You could define this, use a loss function like square error, and the network would learn to work under these assumptions and probably do half way decently at it.
However, that was a rather arbitrary choice of values to define 3 classes, as I'm sure you can see. And it's certainly sub-optimal. Learning this representation is harder than it needs to be. Can we do better?
Let's pick a more reasonable approach. Instead of 1 output we have 3 outputs. We define each output to represent how strongly we believe in a particular class. In order to conform to the cross entropy loss you use we'll further constrain those values to be in the range [0,1] by applying a sigmoid to them. So great, we now have 3 values in range [0,1] that each represent the belief that the input should fall into each of our 3 classes.
You have labels for each of your inputs, you know for sure that these inputs are class A, B, or C. So for a given input that is say class C, your label would naturally be [0, 0, 1] (e.g. you know it's not A or B, so 0 in both of those cases, and 1 for C which you know the class to be). Voila, you have the one-hot encoding!

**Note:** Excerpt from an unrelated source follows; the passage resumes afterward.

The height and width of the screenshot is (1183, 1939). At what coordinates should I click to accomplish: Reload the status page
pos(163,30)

As you might imagine this is a much easier problem to solve than the first one I presented. Hence we choose to represent our problem this way because we end up with networks that perform better when we do. It's not that you couldn't represent it another way, you just want the best results possible and one-hot encoding typically performs above other representations you might dream up.

Tensorflow tf.expand_dims

The original Tensorflow tutorial includes the following code:
batch_size = tf.size(labels)
labels = tf.expand_dims(labels, 1)
indices = tf.expand_dims(tf.range(0, batch_size, 1), 1)
concated = tf.concat(1, [indices, labels])

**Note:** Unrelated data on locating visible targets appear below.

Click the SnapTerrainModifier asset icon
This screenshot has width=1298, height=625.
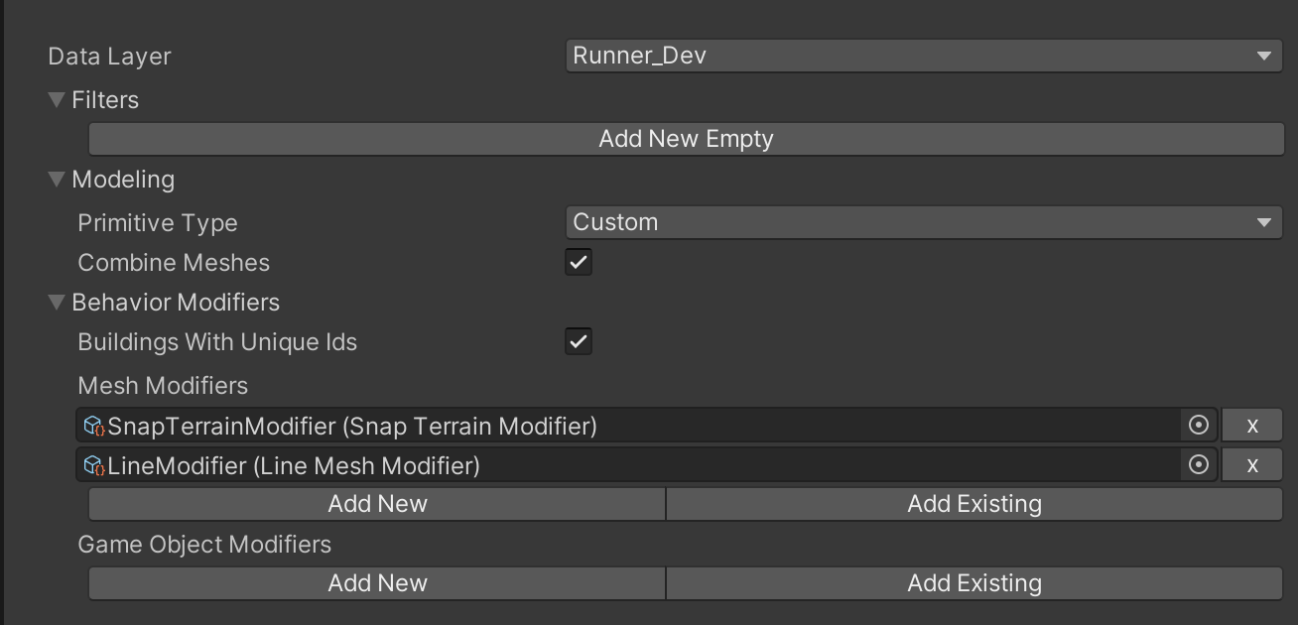click(x=94, y=426)
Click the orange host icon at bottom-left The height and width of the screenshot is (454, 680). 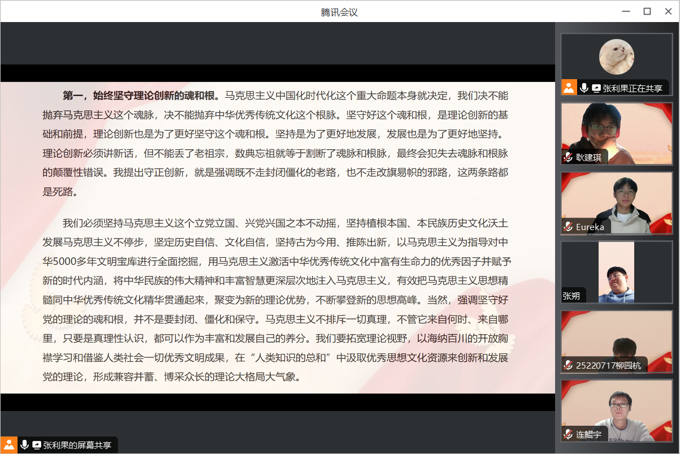(9, 444)
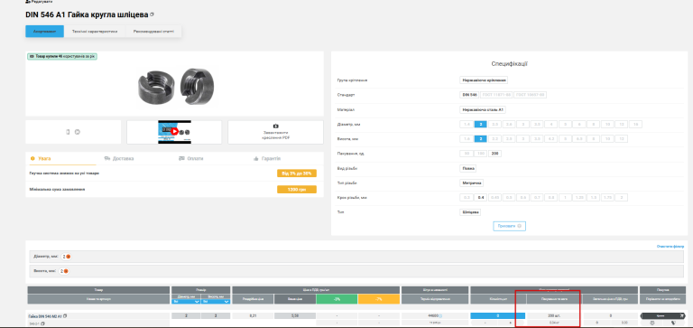Open the Діаметр column filter dropdown
693x328 pixels.
(186, 302)
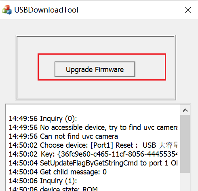This screenshot has width=198, height=191.
Task: Select the SetUpdateFlagByGetStringCmd log line
Action: [x=93, y=163]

onehot_labels = tf.sparse_to_dense(concated, tf.pack([batch_size, NUM_CLASSES]), 1.0, 0.0)
The second line adds a dimension to the labels tensor. However, labels was fed in via a feed dictionary so it should already have shape [batch_size, NUM_CLASSES]. If so then why is expand_dims used here?
That tutorial is pretty old. You're referencing version 0.6 whereas they are at 0.11 as of (11-20-2016 time of this post). So there were many functions that were different at that time v0.6.
Anyways to answer your question:
The labels in mnist were just encoded as the digits 0-9. however, the loss function expected the labels to be encoded as a one hot vector.
The labels are not already [batch_size, NUM_CLASSES] in that example it was just [batch_size].
This could have been done via similar numpy functions. Also they have also since provided functions to get the labels from the mnist dataset in tensorflow as one hot vectors which do already have the shape you stated.